* **Short problem A**
In the QuantConnect notebook excerpt, how often is a ridge model trained for each contract?
* **Short problem B**
Retype the portion of the QuantConnect notebook excerpt starting with "# Add each future, trading" and going on through "future = self.add_future(ticker, extended_market_hours=True)".
* **Short problem C**
Decide whether each statement agrees with the QuantConnect notebook excerpt, answering yes or no and quoting the words that settle it:
(i) The backtest period ends in 2024.
(ii) The algorithm trades back-month contracts.
(iii) Open interest is one of the indicators tracked for each contract.

* **Document passage**
Define the 12 futures contracts and configure the algorithm.

In [None]:
# QUANTCONNECT — Universe Setup (view-only)

from AlgorithmImports import *
from sklearn.linear_model import Ridge

class InverseVolatilityRankAlgorithm(QCAlgorithm):
    
    def initialize(self):
        # Backtest period
        self.set_start_date(2018, 12, 31)
        self.set_end_date(2024, 4, 1)
        self.set_cash(100_000_000)  # $100M starting capital
        
        # Model parameters
        self._std_period = 3 * 26          # 3 months of trading days
        self._atr_period = 3 * 26          # 3 months for ATR
        self._training_set_duration = timedelta(365)  # Rolling 1-year window
        self._future_std_period = 6        # Predict 1-week volatility
        
        # Define the 12 futures universe
        tickers = [
            # Indices
            Futures.Indices.VIX, 
            Futures.Indices.SP_500_E_MINI,
            Futures.Indices.NASDAQ_100_E_MINI,
            Futures.Indices.DOW_30_E_MINI,
            # Energy
            Futures.Energy.BRENT_CRUDE,
            Futures.Energy.GASOLINE,
            Futures.Energy.HEATING_OIL,
            Futures.Energy.NATURAL_GAS,
            # Grains
            Futures.Grains.CORN,
            Futures.Grains.OATS,
            Futures.Grains.SOYBEANS,
            Futures.Grains.WHEAT
        ]
        
        # Add each future, trading front-month contracts only
        for ticker in tickers:
            future = self.add_future(ticker, extended_market_hours=True)
            future.set_filter(lambda universe: universe.front_month())

### Step 2: Feature Engineering

For each contract, we track three indicators: standard deviation (volatility), ATR, and open interest. QuantConnect provides built-in indicator classes.

In [None]:
# QUANTCONNECT — Feature Engineering (view-only)

def on_securities_changed(self, changes):
    """Called when futures contracts roll or are added/removed."""
    
    for security in changes.added_securities:
        # Skip non-futures
        if security.symbol.security_type != SecurityType.FUTURE:
            continue
        
        # Create indicators for this contract
        # 1. Standard deviation (closing price volatility)
        std = self.std(
            security.symbol, 
            self._std_period, 
            Resolution.DAILY
        )
        
        # 2. Average True Range (intraday volatility)
        atr = self.atr(
            security.symbol, 
            self._atr_period, 
            Resolution.DAILY
        )
        
        # Store history for training
        security.indicator_history = pd.DataFrame()
        security.label_history = pd.Series(dtype=float)
        
        # Track this contract
        self._contracts.append(security)

### Step 3: Model Training & Prediction

Every Monday, we train a ridge model for each contract and predict next-week volatility.

In [None]:
# QUANTCONNECT — Model Training (view-only)

* **Dataset extract**
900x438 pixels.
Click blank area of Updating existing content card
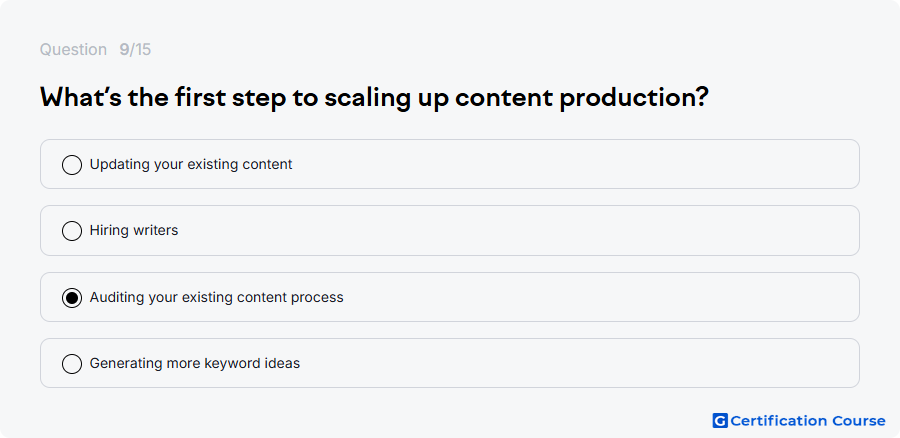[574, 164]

* * *

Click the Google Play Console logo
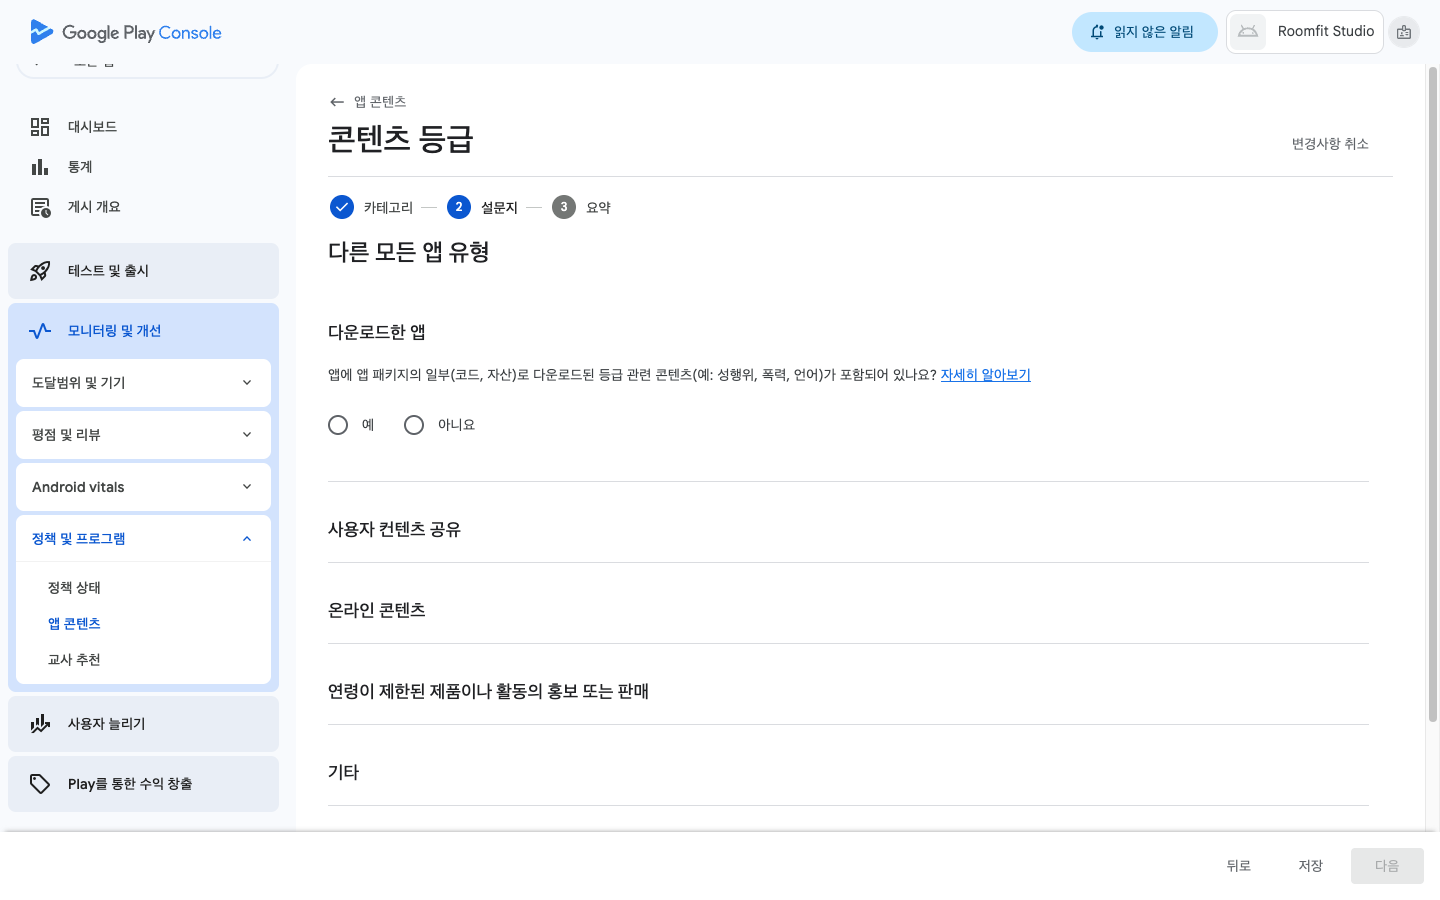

* **Solution A**
Every Monday.

* **Solution B**
# Add each future, trading front-month contracts only
        for ticker in tickers:
            future = self.add_future(ticker, extended_market_hours=True)

* **Solution C**
(i) Yes: "self.set_end_date(2024, 4, 1)"
(ii) No: "trading front-month contracts only"
(iii) Yes: "we track three indicators: standard deviation (volatility), ATR, and open interest"